Moreover, they cautioned that the government is analyzing the consultation responses currently. Interestingly, they have not ruled out a proposal to create a new watchdog as it is to be believed that the expansion of the remit of the Financial Conduct Authority is considered the most viable option. 

UK’s Treasury and the FCA in the Spotlight! 

In the upcoming days, the Treasury has decided to publish a government response to its consultation on a potential regulatory regime for ESG rating providers. A spokesperson from the FCA stated that they are lending support to the government on their consultation for a regulatory regime for ESG rating providers. This game plan from Britain to regulate the sector comes after the European Commission proposed new rules in June for the ESG rating providers.  

Various measures were proposed by the Commission to separate ratings groups’ provision of data services from their consultancy arms. In addition, measures were undertaken to ask them to disclose more methodological details along with registering with the authorities formally. The FCA has been continuously encouraging the industry to adopt a voluntary code of conduct that is currently under development, partly due to the various factors that determine the uncertainty about its formal powers.  

The FCA instigated to create a working group that would be publishing the voluntary code for ESG data and rating providers next month. Back in July, a draft version of the code was published that said providers should disclose measures they are taking to avoid conflicts of interest and to publish extensive details of their methodologies, among other reforms.

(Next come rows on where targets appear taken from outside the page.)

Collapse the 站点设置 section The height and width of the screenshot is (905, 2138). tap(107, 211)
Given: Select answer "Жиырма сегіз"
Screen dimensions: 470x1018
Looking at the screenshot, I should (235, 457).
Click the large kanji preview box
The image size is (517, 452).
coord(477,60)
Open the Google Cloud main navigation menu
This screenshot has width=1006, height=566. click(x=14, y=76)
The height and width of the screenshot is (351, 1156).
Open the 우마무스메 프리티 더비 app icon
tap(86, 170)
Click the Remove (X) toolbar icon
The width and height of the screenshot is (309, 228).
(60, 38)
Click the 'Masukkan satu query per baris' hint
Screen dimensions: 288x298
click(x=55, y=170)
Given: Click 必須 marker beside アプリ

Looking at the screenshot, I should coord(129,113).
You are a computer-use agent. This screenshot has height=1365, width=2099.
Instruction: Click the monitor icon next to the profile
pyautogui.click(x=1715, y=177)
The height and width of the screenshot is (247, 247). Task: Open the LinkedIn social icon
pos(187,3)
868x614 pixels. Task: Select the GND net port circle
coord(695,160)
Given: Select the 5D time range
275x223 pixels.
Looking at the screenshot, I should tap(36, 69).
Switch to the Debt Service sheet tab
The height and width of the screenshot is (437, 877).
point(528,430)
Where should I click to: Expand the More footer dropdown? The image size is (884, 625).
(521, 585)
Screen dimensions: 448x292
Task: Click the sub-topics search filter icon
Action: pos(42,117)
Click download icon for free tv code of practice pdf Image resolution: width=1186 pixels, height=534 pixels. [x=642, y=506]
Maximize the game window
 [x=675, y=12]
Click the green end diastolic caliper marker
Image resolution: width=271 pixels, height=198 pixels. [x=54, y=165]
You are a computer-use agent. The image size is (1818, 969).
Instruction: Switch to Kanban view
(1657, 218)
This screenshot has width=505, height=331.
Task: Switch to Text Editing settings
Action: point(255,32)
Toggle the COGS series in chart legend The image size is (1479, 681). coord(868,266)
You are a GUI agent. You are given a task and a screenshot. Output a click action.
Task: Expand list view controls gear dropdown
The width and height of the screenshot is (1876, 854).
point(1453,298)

In July, Sacha Sadan, Head of Environmental, Social and Governance Issues at the UK’s FCA, stated that the code has been developed keeping in mind international consistency. When asked about curbing the ESG data providers, Sadan responded that they’re not waiting for a crisis to occur and that the industry has been developing at an alarming rate.  

The Concerns and Speculations Regarding ESG Ratings Industry 

Ever since in 2021 when the International Organization of Securities Commissions ordered all the financial regulators around the world to consider “focusing more attention” on providers of ESG ratings and data, pressure has been mounting up on the lucrative market for sustainability data. After extensive discussions in the country, it has been made clear as a day that regulations are welcomed if they maintain consistent and transparent methods along with ensuring an appropriate level of independence among the providers. In addition, the regulations should also provide flexibility to allow for innovation to meet the needs of emerging markets.